Strictly Stereo said:
andyjm said:
Indeed. At the risk of leaning on my walking stick, when I graduated (albeit in the dark ages) I designed high speed data communication test equipment. Unless jitter has changed a lot since then, I think I have a decent handle on it.
Why do you think it matters apart from the ends of the chain?
Because jitter can be introduced at various places in the recording and playback chain, not just during AD or DA conversion but in the digital domain as well. What you eventually hear is the cumulative effect of the entire chain, not just the DAC. Why do you think that it only matters at the ends of the chain?
Your own link said so! Here it is:-
“As long as you stay in the digital domain, jitter is not a problem. Computers are designed with jitter in mind and it should be low enough to avoid bit flipping due to timing errors.

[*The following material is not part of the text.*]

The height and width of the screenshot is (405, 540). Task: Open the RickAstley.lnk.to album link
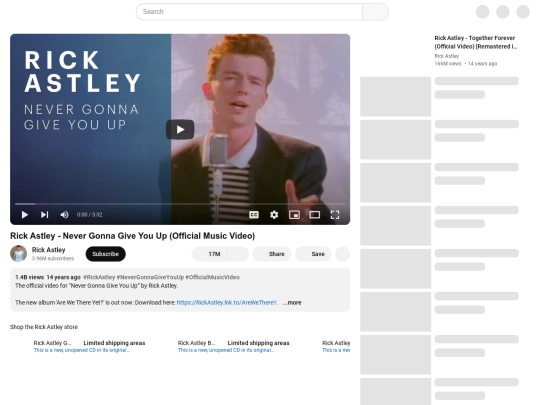coord(227,303)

Copy a audio file from one device to another is a matter of a bit perfect copy not a matter of a jitter free transmission. Jitter in digital audio only counts when it is converted to analogue by the DAC. A DAC which is input jitter immune saves a lot of problems. In this case the only source of jitter are the components of the DAC.”
That seems to me to be what Andy is saying.
I can can get that we might feel anything that keeps jitter low throughout is ‘better’, because there are often arguments about processors not having to work so hard, etc., but I’m not sure how relevant to the resultant analogue signal that might be.